ブレアトンで懇親会が開かれた日、ぼくは一足先に応接間を出ましたが、あれはアリスから庭のあずまやで会ってほしいと言われていたからです。あずまやでぼくらは二人っきりで、あたりには誰もいませんでした。寒い日だったので、庭に出てくる者は一人もいなかったんです。応接間の窓からもだいぶ離れていたので、会話を聞かれる心配もありませんでした。アリスは逆上していました。
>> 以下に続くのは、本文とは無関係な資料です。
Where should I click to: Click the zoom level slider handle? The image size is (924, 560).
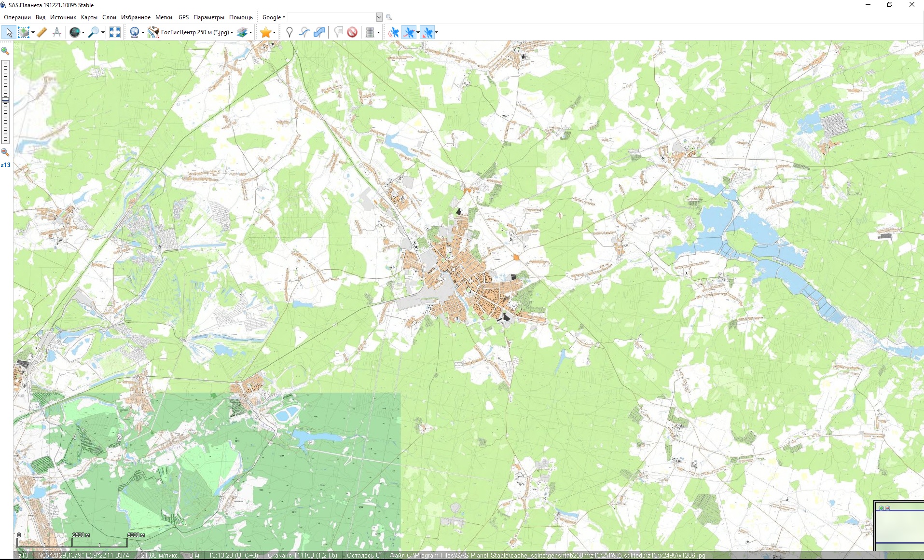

ぼくとこっそり会いたがったのは、フォスティーナに扮するのをやめない理由を追及するためだったようです。まあ、早い話が、アリスはぼくがブレアトンのほかの女性に会いにきてると疑ってたんでしょう。フロイド・チェイスと結婚するつもりだと言って、ぼくにやきもちを焼かせようとしてました」
「きみはどう答えたんだい?」
「答えられっこないでしょう。彼女がむきになればなるほど、こっちはうんざりしましたよ。フォスティーナの生霊がブレアトンでも出没していること自体、そのときが初耳でしたしね。だから口論する気にもなれず、最後はアリスをあずまやに残してその場を立ち去ったんです。まっすぐ自分の車へ戻り、ニューヨークへ帰ってきました。そのときぼくの頭にどんなことが浮かんだか、わかります?ある偽霊媒師のことですよ。ブラウニングの『霊媒スラッジ氏』でしたっけ?詐欺師が客たちの前で夜な夜ないかさま降霊術を披露していたら、ある晩、本物の霊が現れてラップ音が聞こえるって話です。もちろん、それが本物だと知っているのは詐欺師だけです。ほかの参加者はそれまでのいんちきも全部本当だと信じていますからね。偽霊媒師は自分のいかさま行為を隠したければ黙っているしかない。悪事の証拠があちこちに転がっているので、霊を信じない第三者を呼んで証人になってもらうわけにもいかない。さぞかし狼狽したでしょうね。本物の霊が現れたのに、誰にも打ち明けられないとは。それに、内心ではおびえていたと思いますよ。金儲けのために図々しく面白半分にまねていたものが、現実に存在すると思い知らされたんですから。もしかすると、霊は偽霊媒師に腹を立てて現れたのかもしれませんしね。
ぼくの場合も似たようなもので、浮ついた学生の浅はかさから一度だけメイドストーンでやったいたずらが、大ごとになってしまいました。今さらぼくの話なんて誰も信じっこありません。」
引用部分は、ヘレン・マクロイ「暗い鏡の中に」(1950)駒月雅子訳 創元推理文庫 2011年6月24日の発刊です。